━━ RECORDS SHOWN ━━

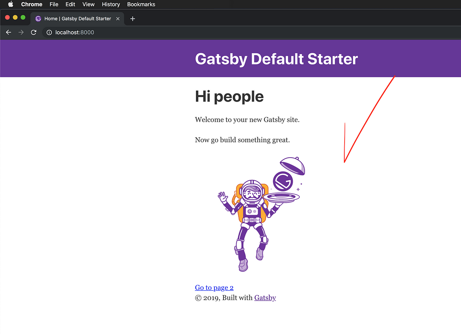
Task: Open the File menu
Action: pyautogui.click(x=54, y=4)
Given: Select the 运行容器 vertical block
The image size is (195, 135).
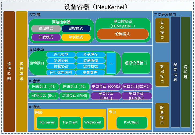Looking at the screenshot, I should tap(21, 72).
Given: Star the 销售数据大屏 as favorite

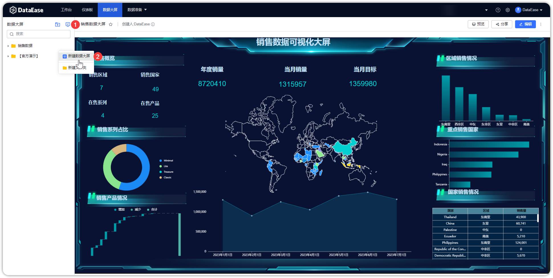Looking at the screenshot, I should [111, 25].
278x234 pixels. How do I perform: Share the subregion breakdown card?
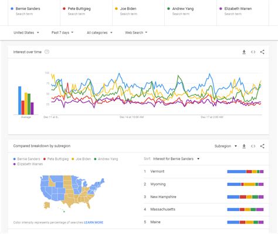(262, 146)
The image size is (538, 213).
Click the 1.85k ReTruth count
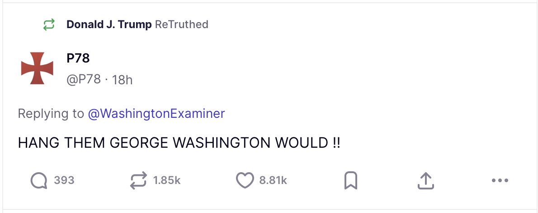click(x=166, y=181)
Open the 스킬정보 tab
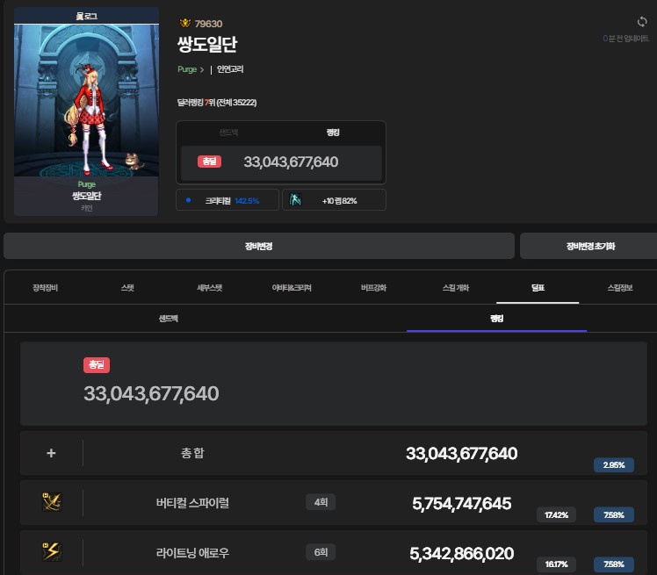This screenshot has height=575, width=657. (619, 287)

━━━

Return exactly the lines that begin with the one containing "Given: Select the 运行容器 vertical block" and end with the final line of the data above; include no pictures.

Given: Select the 运行容器 vertical block
The image size is (195, 135).
Looking at the screenshot, I should tap(21, 72).
Given: Star the 销售数据大屏 as favorite

Looking at the screenshot, I should [111, 25].
278x234 pixels. How do I perform: Share the subregion breakdown card?
(262, 146)
The image size is (538, 213).
Click the 1.85k ReTruth count
click(x=166, y=181)
Open the 스킬정보 tab
This screenshot has height=575, width=657. (619, 287)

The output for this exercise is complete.